And _that _was all right, wasn't it, for him to be struck and stricken by the gesture if Severus was? Because Severus had stronger shields and more reason to dislike Potter. Draco would have been his friend, once, if offered the chance. He was sure that Severus never would have.

"What now?" Potter whispered, the sound of his words odd because he had to speak while keeping his wand in the same place on his forehead.

Draco, shivering as though the enchantment was real and had already begun, whispered,  
"Now I contribute something to the ritual, something that means a lot to me." He reached into his pocket and pulled out a splinter of his wand.

Severus saw the motion, and saw the splinter, and his eyes widened. The glance he gave Draco was spear-deep, much like that splinter could have driven into his finger if Draco had been careless, and said he _knew_, and said that he wondered Draco could have stood to give up his secret like this.

Draco lifted his chin. Yes, he was shaking, but still, he was there, and there was snow under his knees, and Potter had his wand on his forehead, and if Severus wanted to speak, he could end this farce in a moment.

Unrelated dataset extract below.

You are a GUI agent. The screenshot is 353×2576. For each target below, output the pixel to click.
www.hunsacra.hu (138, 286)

He chose not to speak. So Draco dared to incline his head as he laid down the splinter in the snow and said, "Now Severus has to cast a spell that means a lot to him, and you have to cast the spell at the same time."

"The target of the spell?" Severus's voice was queer.

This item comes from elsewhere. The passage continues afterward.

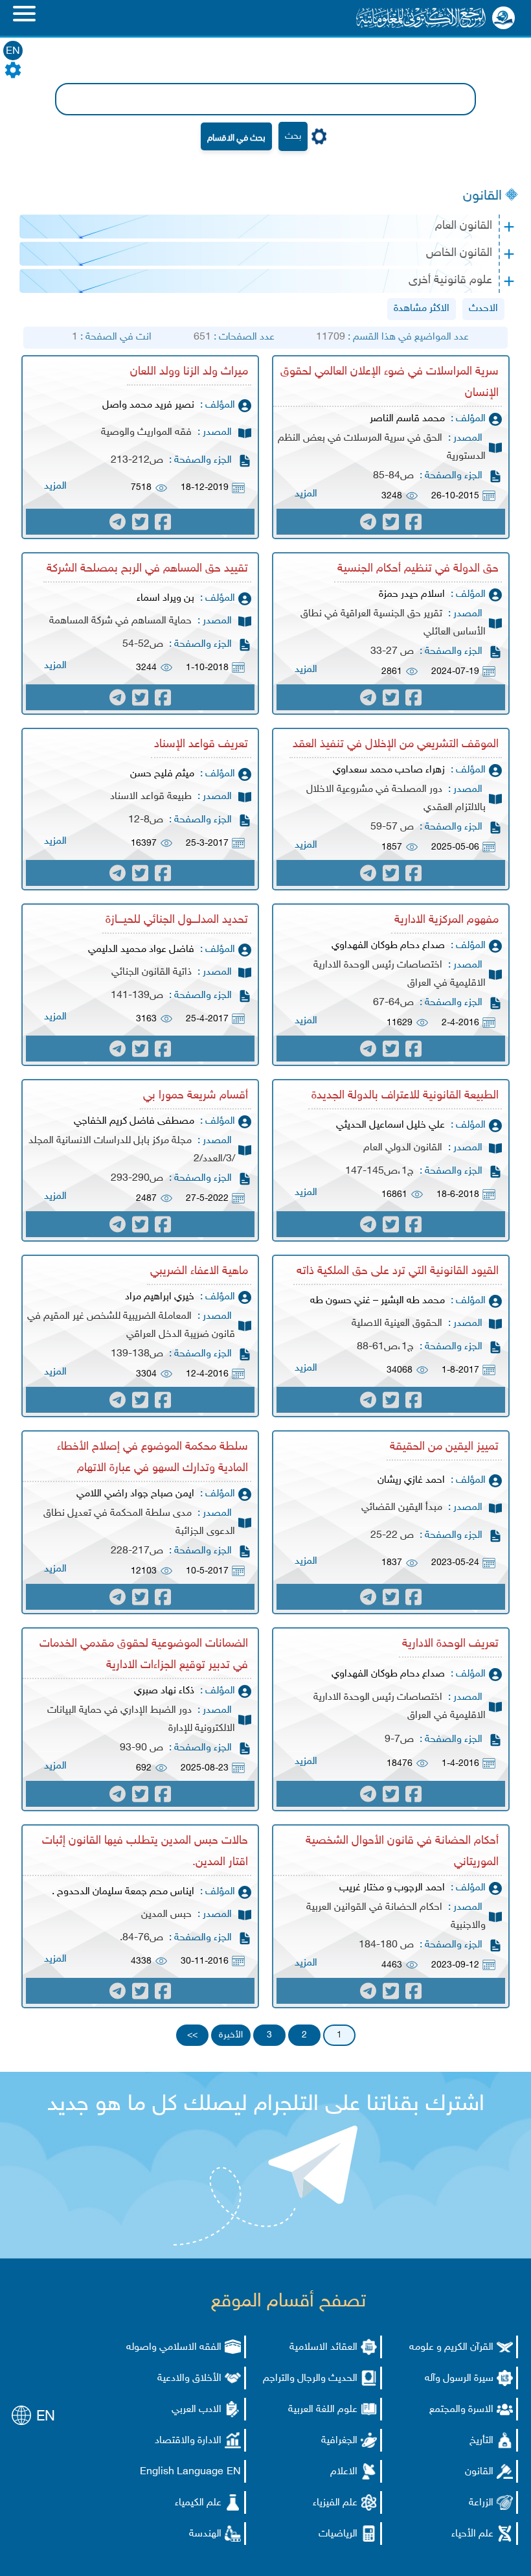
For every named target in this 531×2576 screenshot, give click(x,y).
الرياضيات (338, 2534)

"The gift I give the ritual, of course." Draco stood up and backed away from the splinter. He knew he could brew the potion, now that he had the chip of gravestone in his pocket. He knew he didn't have to have all the pieces of his wand for that. It was even possible that he was missing some of the small bits that had scattered in the initial explosion. But it would be easier if he kept the little piece of wood.

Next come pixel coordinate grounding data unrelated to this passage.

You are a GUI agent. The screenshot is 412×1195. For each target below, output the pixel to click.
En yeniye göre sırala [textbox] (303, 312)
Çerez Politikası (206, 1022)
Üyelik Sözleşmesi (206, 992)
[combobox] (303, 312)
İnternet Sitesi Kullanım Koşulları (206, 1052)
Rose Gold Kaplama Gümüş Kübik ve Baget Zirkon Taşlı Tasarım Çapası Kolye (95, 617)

He hadn't. Potter was nodding, his eyes half-open but with no sign of recognizing the piece of hawthorn, and he was the one who said, "What spell, Snape?"

Draco held Severus's eyes, and said nothing. Yes, Severus could end this, could tell Potter definitively that the ritual was all made up, but Draco hoped that he wouldn't. He was high-hearted and breathless, and he wanted to see how it ended.

* * *

Severus's fingers tightened on the wand, and he pulled it out. His first instinct was to cast _Sectumsempra, _the perfect answer to Draco's insolence, and one that would disrupt the moment for him and Potter in unique ways.

But it wasn't what he wanted to happen, and not because of Draco's pleading, bright grey eyes—or not only that. There was also Potter, kneeling there in the snow, like a sacrifice but not with that purpose.

Severus had not realized he wanted to see that until he saw it.

His hand tightened on the wand until he thought he would simply spin away and end it that way. Then he pointed his wand tip at the splinter instead and said, "_Florissimus._"

A silly spell, one that he had invented when he invented _Levicorpus _and _Sectumsempra _and the rest of them. But it had been meant for a different purpose, not to humiliate and not to attack and not to defend. It had been meant to make flowers spring out of stone, and to make Lily smile.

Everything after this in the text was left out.